Listing from a data collection
=== Begin Enclosure ===
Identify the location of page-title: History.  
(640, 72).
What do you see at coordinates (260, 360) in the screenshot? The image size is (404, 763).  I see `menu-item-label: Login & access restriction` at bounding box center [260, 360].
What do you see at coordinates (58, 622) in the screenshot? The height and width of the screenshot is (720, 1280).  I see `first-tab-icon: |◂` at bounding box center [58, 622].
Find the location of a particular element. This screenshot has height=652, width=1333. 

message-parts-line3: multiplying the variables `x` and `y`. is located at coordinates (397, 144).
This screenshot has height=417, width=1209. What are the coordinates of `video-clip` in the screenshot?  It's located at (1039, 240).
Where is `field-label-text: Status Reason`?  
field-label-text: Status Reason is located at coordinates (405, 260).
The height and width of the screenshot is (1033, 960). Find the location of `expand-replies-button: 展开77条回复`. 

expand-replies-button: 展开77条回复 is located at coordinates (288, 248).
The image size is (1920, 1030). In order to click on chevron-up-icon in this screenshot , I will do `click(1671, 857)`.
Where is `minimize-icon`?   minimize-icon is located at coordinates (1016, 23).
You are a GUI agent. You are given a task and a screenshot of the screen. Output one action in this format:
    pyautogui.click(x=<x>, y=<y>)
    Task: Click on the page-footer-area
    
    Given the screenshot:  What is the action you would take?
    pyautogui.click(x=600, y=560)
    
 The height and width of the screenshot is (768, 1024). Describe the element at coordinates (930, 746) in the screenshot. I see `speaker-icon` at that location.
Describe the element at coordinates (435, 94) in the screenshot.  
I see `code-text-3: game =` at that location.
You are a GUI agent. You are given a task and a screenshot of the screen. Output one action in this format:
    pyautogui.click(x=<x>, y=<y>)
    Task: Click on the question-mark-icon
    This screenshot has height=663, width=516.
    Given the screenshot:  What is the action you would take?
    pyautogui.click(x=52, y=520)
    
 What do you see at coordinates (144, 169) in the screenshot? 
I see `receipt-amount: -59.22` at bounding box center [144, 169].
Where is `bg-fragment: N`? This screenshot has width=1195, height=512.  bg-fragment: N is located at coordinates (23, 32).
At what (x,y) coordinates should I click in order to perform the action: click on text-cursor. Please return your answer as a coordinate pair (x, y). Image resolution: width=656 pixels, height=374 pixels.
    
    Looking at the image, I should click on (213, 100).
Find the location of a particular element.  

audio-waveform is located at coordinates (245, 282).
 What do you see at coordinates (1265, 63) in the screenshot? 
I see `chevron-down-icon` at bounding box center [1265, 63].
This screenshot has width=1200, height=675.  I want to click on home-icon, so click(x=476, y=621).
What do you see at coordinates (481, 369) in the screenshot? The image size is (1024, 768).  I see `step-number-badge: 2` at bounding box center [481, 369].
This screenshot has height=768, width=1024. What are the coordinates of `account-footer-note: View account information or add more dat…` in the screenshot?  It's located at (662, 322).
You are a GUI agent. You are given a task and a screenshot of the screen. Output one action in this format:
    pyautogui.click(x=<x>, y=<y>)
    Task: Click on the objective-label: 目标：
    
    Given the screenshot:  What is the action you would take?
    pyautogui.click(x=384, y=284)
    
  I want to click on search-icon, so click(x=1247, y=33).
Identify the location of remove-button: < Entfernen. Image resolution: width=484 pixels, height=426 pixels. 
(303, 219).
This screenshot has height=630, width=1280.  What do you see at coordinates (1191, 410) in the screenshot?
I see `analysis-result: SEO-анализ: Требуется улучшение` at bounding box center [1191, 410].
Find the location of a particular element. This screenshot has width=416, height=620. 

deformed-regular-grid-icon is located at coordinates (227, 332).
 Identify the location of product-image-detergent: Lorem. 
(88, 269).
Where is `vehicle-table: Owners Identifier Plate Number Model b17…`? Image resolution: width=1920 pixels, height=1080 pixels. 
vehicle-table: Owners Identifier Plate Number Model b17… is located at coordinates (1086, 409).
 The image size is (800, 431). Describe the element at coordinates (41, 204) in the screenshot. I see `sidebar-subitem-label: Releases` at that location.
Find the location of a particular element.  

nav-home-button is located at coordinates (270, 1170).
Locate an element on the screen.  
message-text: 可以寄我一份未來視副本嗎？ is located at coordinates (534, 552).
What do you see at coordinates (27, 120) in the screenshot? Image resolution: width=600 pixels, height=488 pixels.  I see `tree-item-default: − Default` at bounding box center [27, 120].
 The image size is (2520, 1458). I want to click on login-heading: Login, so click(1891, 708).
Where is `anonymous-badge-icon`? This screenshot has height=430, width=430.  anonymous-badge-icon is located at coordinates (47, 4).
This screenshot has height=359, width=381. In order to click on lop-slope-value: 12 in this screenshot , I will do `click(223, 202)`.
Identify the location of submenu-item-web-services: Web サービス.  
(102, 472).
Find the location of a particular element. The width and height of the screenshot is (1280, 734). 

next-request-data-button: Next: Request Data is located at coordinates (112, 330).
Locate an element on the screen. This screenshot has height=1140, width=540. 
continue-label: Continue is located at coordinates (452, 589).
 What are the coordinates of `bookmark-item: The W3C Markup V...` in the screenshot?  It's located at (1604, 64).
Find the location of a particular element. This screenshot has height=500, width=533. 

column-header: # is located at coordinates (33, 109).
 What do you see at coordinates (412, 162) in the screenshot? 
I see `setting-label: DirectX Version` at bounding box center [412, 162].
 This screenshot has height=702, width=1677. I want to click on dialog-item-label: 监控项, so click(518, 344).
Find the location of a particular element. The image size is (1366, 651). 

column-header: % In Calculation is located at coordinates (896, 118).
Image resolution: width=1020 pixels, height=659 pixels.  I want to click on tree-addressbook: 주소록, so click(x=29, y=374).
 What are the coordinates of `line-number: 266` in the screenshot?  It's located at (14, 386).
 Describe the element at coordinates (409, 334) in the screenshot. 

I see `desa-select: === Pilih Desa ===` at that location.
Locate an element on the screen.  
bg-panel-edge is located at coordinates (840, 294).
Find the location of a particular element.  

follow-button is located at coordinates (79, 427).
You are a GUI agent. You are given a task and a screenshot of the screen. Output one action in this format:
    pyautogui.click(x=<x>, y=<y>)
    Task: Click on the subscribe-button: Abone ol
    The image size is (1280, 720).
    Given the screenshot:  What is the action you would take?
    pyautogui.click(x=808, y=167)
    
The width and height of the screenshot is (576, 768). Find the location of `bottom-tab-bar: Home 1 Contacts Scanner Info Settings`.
=== End Enclosure ===
Task details:
Reproduce the whole listing, changing "GUI agent" to "interface agent" wherever it appears and keeping every other line the same.

Reply to the exercise:
Identify the location of page-title: History.  
(640, 72).
What do you see at coordinates (260, 360) in the screenshot? The image size is (404, 763).  I see `menu-item-label: Login & access restriction` at bounding box center [260, 360].
What do you see at coordinates (58, 622) in the screenshot? The height and width of the screenshot is (720, 1280).  I see `first-tab-icon: |◂` at bounding box center [58, 622].
Find the location of a particular element. This screenshot has height=652, width=1333. 

message-parts-line3: multiplying the variables `x` and `y`. is located at coordinates (397, 144).
This screenshot has height=417, width=1209. What are the coordinates of `video-clip` in the screenshot?  It's located at (1039, 240).
Where is `field-label-text: Status Reason`?  
field-label-text: Status Reason is located at coordinates (405, 260).
The height and width of the screenshot is (1033, 960). Find the location of `expand-replies-button: 展开77条回复`. 

expand-replies-button: 展开77条回复 is located at coordinates (288, 248).
The image size is (1920, 1030). In order to click on chevron-up-icon in this screenshot , I will do `click(1671, 857)`.
Where is `minimize-icon`?   minimize-icon is located at coordinates (1016, 23).
You are a interface agent. You are given a task and a screenshot of the screen. Output one action in this format:
    pyautogui.click(x=<x>, y=<y>)
    Task: Click on the page-footer-area
    
    Given the screenshot:  What is the action you would take?
    pyautogui.click(x=600, y=560)
    
 The height and width of the screenshot is (768, 1024). Describe the element at coordinates (930, 746) in the screenshot. I see `speaker-icon` at that location.
Describe the element at coordinates (435, 94) in the screenshot.  
I see `code-text-3: game =` at that location.
You are a interface agent. You are given a task and a screenshot of the screen. Output one action in this format:
    pyautogui.click(x=<x>, y=<y>)
    Task: Click on the question-mark-icon
    This screenshot has height=663, width=516.
    Given the screenshot:  What is the action you would take?
    pyautogui.click(x=52, y=520)
    
 What do you see at coordinates (144, 169) in the screenshot? 
I see `receipt-amount: -59.22` at bounding box center [144, 169].
Where is `bg-fragment: N`? This screenshot has width=1195, height=512.  bg-fragment: N is located at coordinates (23, 32).
At what (x,y) coordinates should I click in order to perform the action: click on text-cursor. Please return your answer as a coordinate pair (x, y). Image resolution: width=656 pixels, height=374 pixels.
    
    Looking at the image, I should click on (213, 100).
Find the location of a particular element.  

audio-waveform is located at coordinates (245, 282).
 What do you see at coordinates (1265, 63) in the screenshot? 
I see `chevron-down-icon` at bounding box center [1265, 63].
This screenshot has width=1200, height=675.  I want to click on home-icon, so click(x=476, y=621).
What do you see at coordinates (481, 369) in the screenshot? The image size is (1024, 768).  I see `step-number-badge: 2` at bounding box center [481, 369].
This screenshot has height=768, width=1024. What are the coordinates of `account-footer-note: View account information or add more dat…` in the screenshot?  It's located at (662, 322).
You are a interface agent. You are given a task and a screenshot of the screen. Output one action in this format:
    pyautogui.click(x=<x>, y=<y>)
    Task: Click on the objective-label: 目标：
    
    Given the screenshot:  What is the action you would take?
    pyautogui.click(x=384, y=284)
    
  I want to click on search-icon, so click(x=1247, y=33).
Identify the location of remove-button: < Entfernen. Image resolution: width=484 pixels, height=426 pixels. 
(303, 219).
This screenshot has height=630, width=1280.  What do you see at coordinates (1191, 410) in the screenshot?
I see `analysis-result: SEO-анализ: Требуется улучшение` at bounding box center [1191, 410].
Find the location of a particular element. This screenshot has width=416, height=620. 

deformed-regular-grid-icon is located at coordinates (227, 332).
 Identify the location of product-image-detergent: Lorem. 
(88, 269).
Where is `vehicle-table: Owners Identifier Plate Number Model b17…`? Image resolution: width=1920 pixels, height=1080 pixels. 
vehicle-table: Owners Identifier Plate Number Model b17… is located at coordinates (1086, 409).
 The image size is (800, 431). Describe the element at coordinates (41, 204) in the screenshot. I see `sidebar-subitem-label: Releases` at that location.
Find the location of a particular element.  

nav-home-button is located at coordinates (270, 1170).
Locate an element on the screen.  
message-text: 可以寄我一份未來視副本嗎？ is located at coordinates (534, 552).
What do you see at coordinates (27, 120) in the screenshot? Image resolution: width=600 pixels, height=488 pixels.  I see `tree-item-default: − Default` at bounding box center [27, 120].
 The image size is (2520, 1458). I want to click on login-heading: Login, so click(1891, 708).
Where is `anonymous-badge-icon`? This screenshot has height=430, width=430.  anonymous-badge-icon is located at coordinates (47, 4).
This screenshot has height=359, width=381. In order to click on lop-slope-value: 12 in this screenshot , I will do `click(223, 202)`.
Identify the location of submenu-item-web-services: Web サービス.  
(102, 472).
Find the location of a particular element. The width and height of the screenshot is (1280, 734). 

next-request-data-button: Next: Request Data is located at coordinates (112, 330).
Locate an element on the screen. This screenshot has height=1140, width=540. 
continue-label: Continue is located at coordinates (452, 589).
 What are the coordinates of `bookmark-item: The W3C Markup V...` in the screenshot?  It's located at (1604, 64).
Find the location of a particular element. This screenshot has height=500, width=533. 

column-header: # is located at coordinates (33, 109).
 What do you see at coordinates (412, 162) in the screenshot? 
I see `setting-label: DirectX Version` at bounding box center [412, 162].
 This screenshot has height=702, width=1677. I want to click on dialog-item-label: 监控项, so click(518, 344).
Find the location of a particular element. The image size is (1366, 651). 

column-header: % In Calculation is located at coordinates (896, 118).
Image resolution: width=1020 pixels, height=659 pixels.  I want to click on tree-addressbook: 주소록, so click(x=29, y=374).
 What are the coordinates of `line-number: 266` in the screenshot?  It's located at (14, 386).
 Describe the element at coordinates (409, 334) in the screenshot. 

I see `desa-select: === Pilih Desa ===` at that location.
Locate an element on the screen.  
bg-panel-edge is located at coordinates (840, 294).
Find the location of a particular element.  

follow-button is located at coordinates (79, 427).
You are a interface agent. You are given a task and a screenshot of the screen. Output one action in this format:
    pyautogui.click(x=<x>, y=<y>)
    Task: Click on the subscribe-button: Abone ol
    The image size is (1280, 720).
    Given the screenshot:  What is the action you would take?
    pyautogui.click(x=808, y=167)
    
The width and height of the screenshot is (576, 768). Find the location of `bottom-tab-bar: Home 1 Contacts Scanner Info Settings`.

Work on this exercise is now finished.